(Task description): Turn every line of the data below into a numbered list, skipping blank lines and leaving out the pictures.

Start of Information supplied

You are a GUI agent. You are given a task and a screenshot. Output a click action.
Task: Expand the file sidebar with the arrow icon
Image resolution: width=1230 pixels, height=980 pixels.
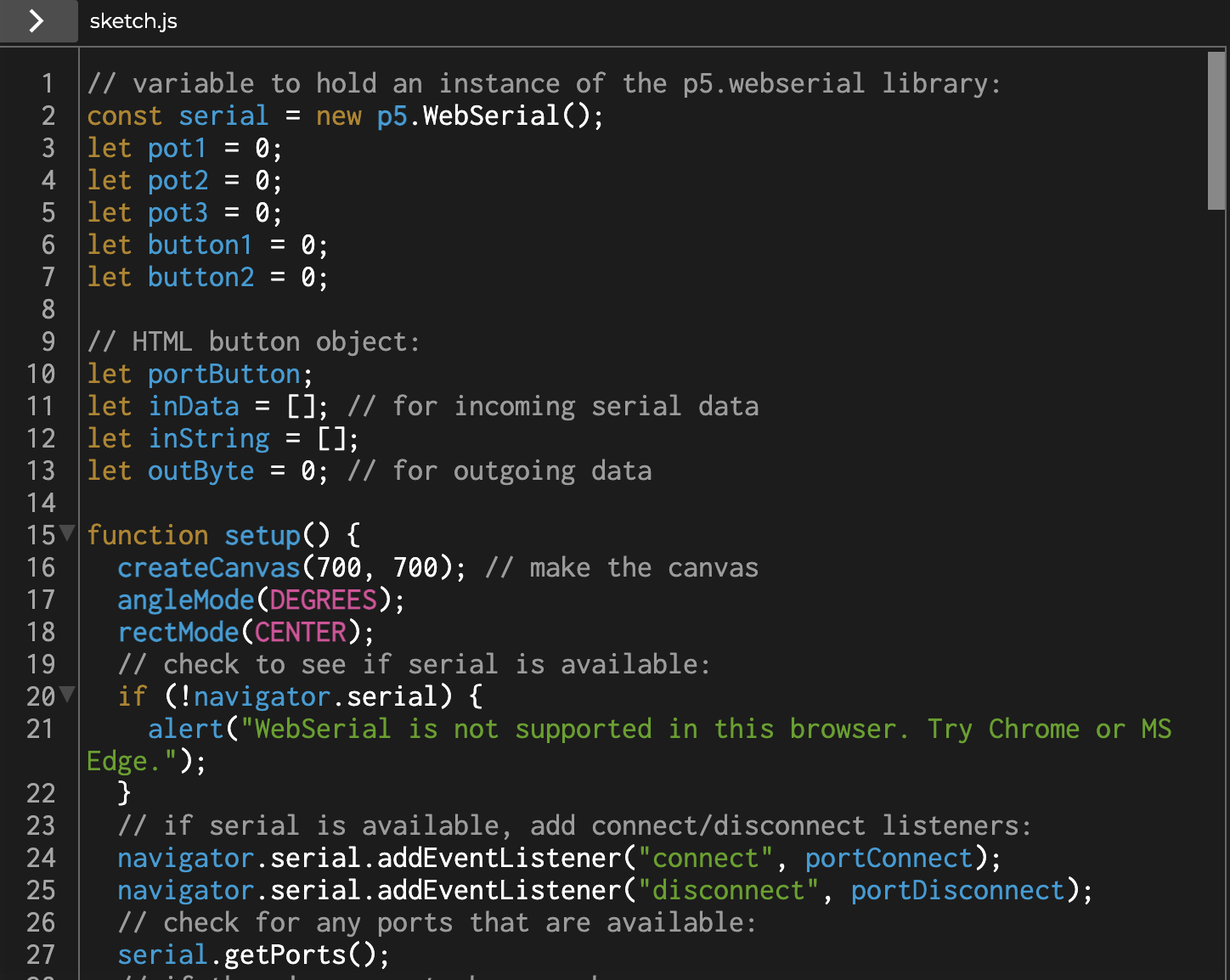point(37,21)
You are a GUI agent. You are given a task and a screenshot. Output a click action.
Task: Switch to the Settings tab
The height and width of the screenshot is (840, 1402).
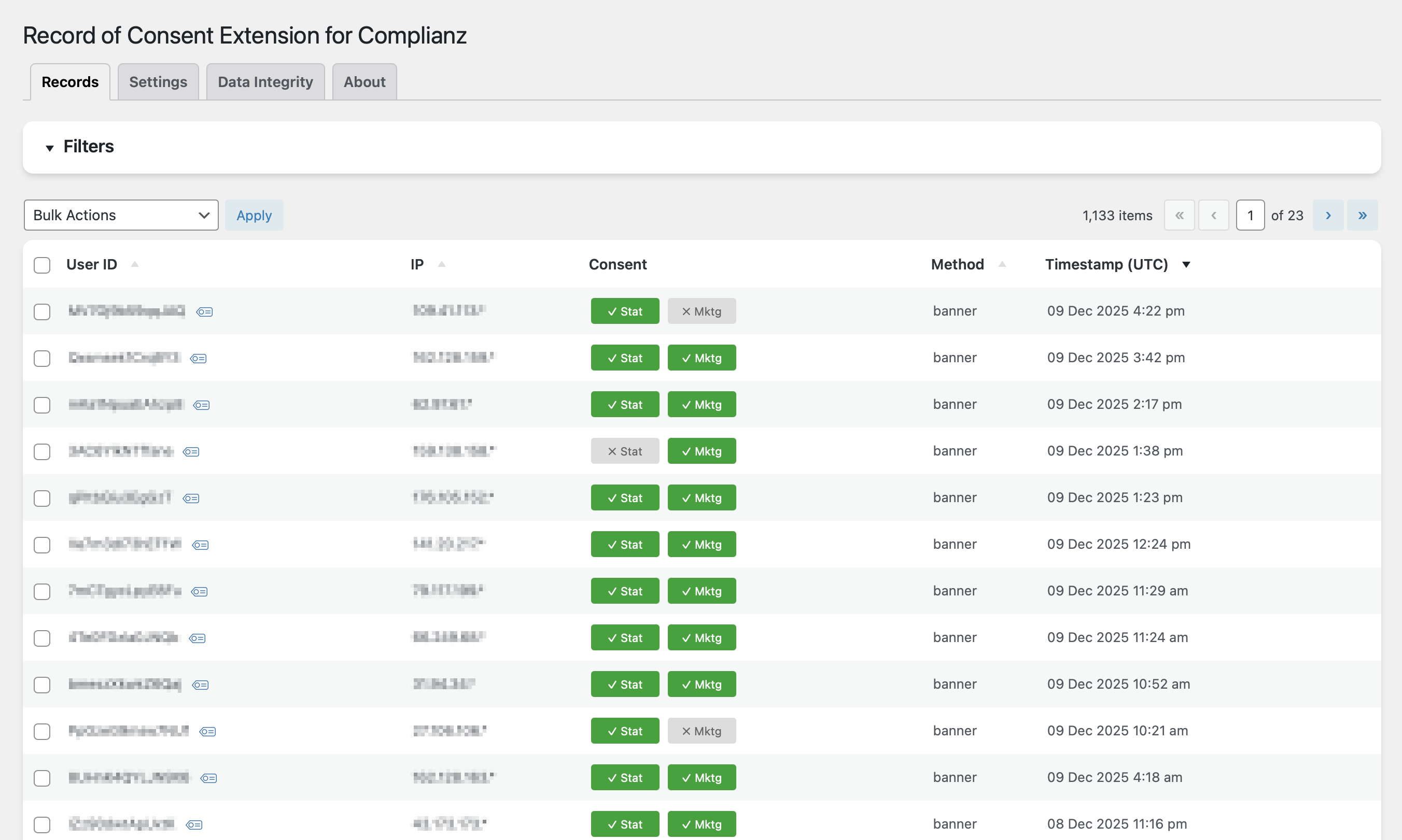[158, 82]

End of Information supplied

(Exercise output):
1. You are a GUI agent. You are given a task and a screenshot. Output a click action.
2. Task: Expand the file sidebar with the arrow icon
3. Image resolution: width=1230 pixels, height=980 pixels.
4. point(37,21)
5. You are a GUI agent. You are given a task and a screenshot. Output a click action.
6. Task: Switch to the Settings tab
7. The height and width of the screenshot is (840, 1402).
8. [158, 82]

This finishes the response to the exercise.